Sono neolaureati in giurisprudenza, economia, scienze politiche. Hanno investito anni sui libri sognando una scrivania sicura, uno stipendio garantito, magari una carriera nella pubblica amministrazione. E ora si ritrovano a competere in 36 contro uno per realizzare quel sogno. Perché questi sono i numeri: in media, ogni posto sarà conteso da oltre 35 candidati.


L’11 agosto si sono chiuse le iscrizioni attraverso il portale InPA, e ora inizia l’attesa. Il 9 settembre scopriranno le modalità esatte della prova, mentre l’esame vero e proprio è previsto per fine ottobre. Un unico scritto che deciderà tutto, senza appello. Niente orale, niente seconda possibilità.

Rispetto al concorso del 2023, la sfida si è fatta più dura. Non bastano più diritto tributario, amministrativo e contabilità pubblica: quest’anno bisogna padroneggiare anche il diritto dell’Unione Europea e quello fallimentare. Come se non fosse già abbastanza difficile entrare nel mondo del fisco italiano.

La geografia dei posti disponibili racconta l’Italia delle opportunità: 555 posti in Lombardia, 463 nel Lazio, 222 in Campania. Milano, Roma, Napoli guidano la classifica, seguite dalle altre grandi città. Alcuni posti sono riservati al contrasto degli illeciti fiscali, ruoli che suonano quasi da romanzo noir: cacciatori di evasori con laurea in tasca e codice civile sotto il braccio.

Ma c’è una consolazione nascosta nei numeri. La storia insegna che molti iscritti non si presentano all’esame. Se si confermasse il trend degli anni passati, la platea reale potrebbe scendere a 48mila candidati. Non è che cambi molto – parliamo comunque di 18 persone per ogni posto – ma almeno respira un po’ meglio chi ha davvero studiato.

Dietro ogni candidatura c’è una storia. C’è chi ha appena finito l’università e cerca il primo lavoro vero. Chi ha già fatto qualche esperienza ma sogna la stabilità del posto fisso. Chi viene da anni di precariato e vede in questo concorso l’ancora di salvezza. Tutti uniti dalla stessa speranza: entrare nel meccanismo perfetto della burocrazia italiana, dove le tasse si riscuotono, si controllano, si contestano.

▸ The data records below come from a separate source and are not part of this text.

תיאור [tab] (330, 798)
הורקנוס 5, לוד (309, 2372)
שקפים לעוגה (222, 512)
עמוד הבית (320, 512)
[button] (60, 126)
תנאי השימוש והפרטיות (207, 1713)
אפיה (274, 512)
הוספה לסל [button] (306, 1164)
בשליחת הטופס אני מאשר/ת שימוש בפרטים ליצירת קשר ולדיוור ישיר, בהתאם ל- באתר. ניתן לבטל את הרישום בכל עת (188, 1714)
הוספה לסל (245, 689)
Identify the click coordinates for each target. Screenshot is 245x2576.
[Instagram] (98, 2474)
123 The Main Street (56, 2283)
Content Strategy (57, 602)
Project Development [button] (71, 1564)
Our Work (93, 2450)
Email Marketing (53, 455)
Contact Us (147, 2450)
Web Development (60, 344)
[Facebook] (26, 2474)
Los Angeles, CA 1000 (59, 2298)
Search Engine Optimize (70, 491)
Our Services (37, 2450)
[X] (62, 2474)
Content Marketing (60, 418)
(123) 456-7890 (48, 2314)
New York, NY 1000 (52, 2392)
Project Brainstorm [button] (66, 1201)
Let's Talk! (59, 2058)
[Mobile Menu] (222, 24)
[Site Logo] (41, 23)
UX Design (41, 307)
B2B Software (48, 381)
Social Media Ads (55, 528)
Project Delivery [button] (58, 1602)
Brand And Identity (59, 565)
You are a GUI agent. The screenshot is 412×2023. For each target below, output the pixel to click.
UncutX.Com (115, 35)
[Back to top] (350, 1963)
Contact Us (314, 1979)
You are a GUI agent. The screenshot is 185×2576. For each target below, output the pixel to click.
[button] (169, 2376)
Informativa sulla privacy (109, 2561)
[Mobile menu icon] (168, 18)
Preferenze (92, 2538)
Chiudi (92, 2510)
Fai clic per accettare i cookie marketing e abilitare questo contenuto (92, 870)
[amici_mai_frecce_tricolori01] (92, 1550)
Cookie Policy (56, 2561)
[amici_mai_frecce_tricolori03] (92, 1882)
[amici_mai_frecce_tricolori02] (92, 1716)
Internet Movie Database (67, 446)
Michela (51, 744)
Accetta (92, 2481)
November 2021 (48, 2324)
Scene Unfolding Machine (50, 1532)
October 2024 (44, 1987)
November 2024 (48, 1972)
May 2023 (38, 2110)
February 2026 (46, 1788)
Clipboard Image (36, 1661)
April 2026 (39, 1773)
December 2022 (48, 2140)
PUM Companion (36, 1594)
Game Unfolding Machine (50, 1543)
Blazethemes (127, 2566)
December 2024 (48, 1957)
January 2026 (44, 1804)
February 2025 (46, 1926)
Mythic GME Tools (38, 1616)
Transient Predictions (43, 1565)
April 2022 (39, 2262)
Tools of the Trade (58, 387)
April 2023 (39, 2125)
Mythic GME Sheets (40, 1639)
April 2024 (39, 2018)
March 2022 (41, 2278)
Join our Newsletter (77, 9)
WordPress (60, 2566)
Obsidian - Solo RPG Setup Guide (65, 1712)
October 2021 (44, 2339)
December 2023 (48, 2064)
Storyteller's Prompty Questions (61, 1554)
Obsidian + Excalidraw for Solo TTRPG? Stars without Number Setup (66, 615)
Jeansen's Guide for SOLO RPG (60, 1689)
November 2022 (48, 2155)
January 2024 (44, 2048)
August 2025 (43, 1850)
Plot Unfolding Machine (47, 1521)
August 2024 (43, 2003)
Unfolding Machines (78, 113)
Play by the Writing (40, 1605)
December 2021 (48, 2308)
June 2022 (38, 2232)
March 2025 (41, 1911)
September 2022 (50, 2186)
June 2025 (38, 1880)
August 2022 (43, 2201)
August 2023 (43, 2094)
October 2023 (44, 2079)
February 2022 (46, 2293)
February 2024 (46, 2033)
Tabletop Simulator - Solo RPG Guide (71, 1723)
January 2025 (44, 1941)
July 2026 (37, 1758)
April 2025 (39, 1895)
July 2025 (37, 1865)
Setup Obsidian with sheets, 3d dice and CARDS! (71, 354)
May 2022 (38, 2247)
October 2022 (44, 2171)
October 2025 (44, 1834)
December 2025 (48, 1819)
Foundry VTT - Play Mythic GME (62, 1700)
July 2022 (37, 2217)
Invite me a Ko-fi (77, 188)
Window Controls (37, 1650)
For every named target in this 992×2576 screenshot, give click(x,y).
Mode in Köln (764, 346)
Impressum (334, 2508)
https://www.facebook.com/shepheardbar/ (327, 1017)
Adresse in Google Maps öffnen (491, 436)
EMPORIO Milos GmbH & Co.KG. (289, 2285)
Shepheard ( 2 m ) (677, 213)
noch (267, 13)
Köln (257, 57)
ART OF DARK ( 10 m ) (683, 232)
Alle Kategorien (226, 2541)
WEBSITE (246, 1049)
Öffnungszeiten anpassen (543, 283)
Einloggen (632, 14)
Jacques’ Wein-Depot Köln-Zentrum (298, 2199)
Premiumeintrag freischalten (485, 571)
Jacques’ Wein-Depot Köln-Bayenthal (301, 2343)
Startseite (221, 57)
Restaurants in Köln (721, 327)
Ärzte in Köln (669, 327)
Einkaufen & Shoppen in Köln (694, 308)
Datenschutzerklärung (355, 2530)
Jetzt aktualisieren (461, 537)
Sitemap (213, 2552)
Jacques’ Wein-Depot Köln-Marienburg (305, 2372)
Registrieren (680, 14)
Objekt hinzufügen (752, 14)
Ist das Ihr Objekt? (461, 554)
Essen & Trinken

Ottobre si avvicina, e con lui il momento della verità. In un’Italia che fatica a offrire opportunità ai suoi giovani laureati, questo concorso diventa uno specchio impietoso: da una parte la fame di sicurezza di una generazione cresciuta nell’incertezza, dall’altra un sistema che può garantire stabilità solo a pochi eletti. Il resto dovrà continuare a cercare, sperare, competere.